Die beiden vorgenannten Varianten tragen am besten der Tatsache Rechnung, dass mit der ungebrochenen Kandarenstange eine einseitige Zügeleinwirkung nur sehr eingeschränkt möglich ist. Ein Nachgeben jedes einzelnen Zügels in der linken Hand ist durch ein Strecken des Fingers, um den der jeweilige Zügel läuft, möglich. Ein Nachgeben von Trense und Kandare auf der linken Seite ist durch Verkippen der Faust nach oben, auf der rechten Seite nach unten möglich. Bei Wendungen ist noch stärker als beim Reiten auf Trense darauf zu achten, dass der äußere Zügel das Pferd nicht in der Biegung hemmt; gegebenenfalls ist hier sogar der Kandarenzügel etwas nachzugeben.
- Geteilte Zügel
- Je ein Kandarenzügel und ein Trensenzügel in jeder Hand.
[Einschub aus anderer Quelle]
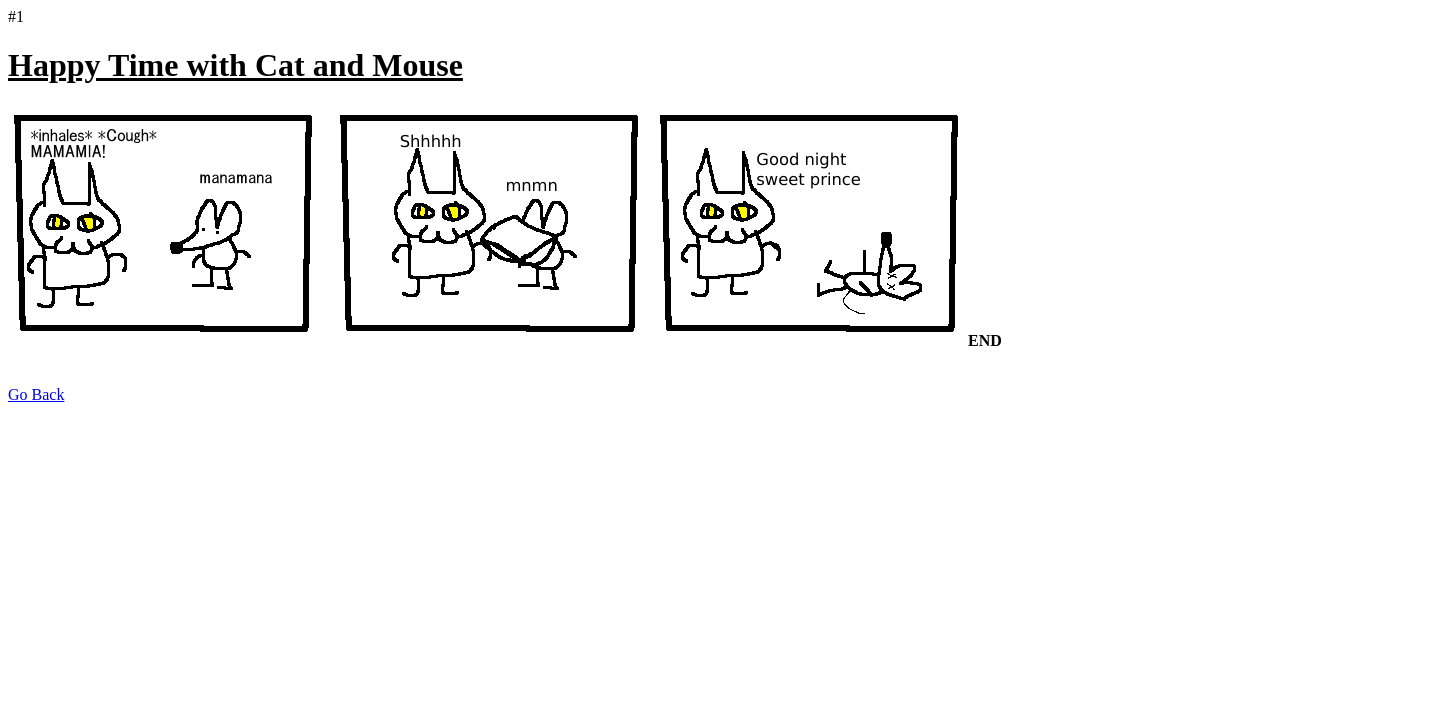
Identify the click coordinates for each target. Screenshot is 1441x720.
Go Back (36, 394)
Sie wird im modernen Dressursport fast ausschließlich verwendet. Nachteilig ist zu nennen, dass der Reiter keine exakte Hilfe mit dem Trensengebiss oder Kandarengebiss geben kann, da er die Zügel verdreht in der Hand hält. Meist ist das Gewicht auf der Kandare höher.
- Französische Führung
- Dabei wird der gleichseitige Trensenzügel zwischen Daumen und Zeigefinger, die Kandare unter dem gleichseitigen kleinen Finger geführt. Vorteil dieser auch als Fillis-Führung bezeichneten Führung ist, dass Kandare und Unterlegtrense sehr präzise eingesetzt werden können. Dies verlangt entsprechende Erfahrung und Kenntnis des Reiters. Diese Führung gibt es in einer weiteren Variante als umgekehrte Fillis-Führung, bei der Kandaren- und Trensenzügel vertauscht sind.
- Die französische Führung kann einzeln auf Trensengebiss und Kandare einwirken. Die Kandare wirkt senkend, während das Gebiss hebend wirkt.
- Die französische Führung wurde beispielsweise von S. Filatow, P. Karl, N. Oliviera und W. Schultheis oft benutzt.
- Kandare blank
- Beim „Reiten auf Kandare blank“ hängen die Trensenzügel durch, das Pferd wird also ausschließlich mit den Kandarenzügeln geführt. Diese Führung erfordert eine sehr feine Abstimmung des Pferdes und einen hohen Ausbildungsstand.
Fahrkandare
Beim Fahren werden meist entweder Doppelringtrensen oder Fahrkandaren verwendet.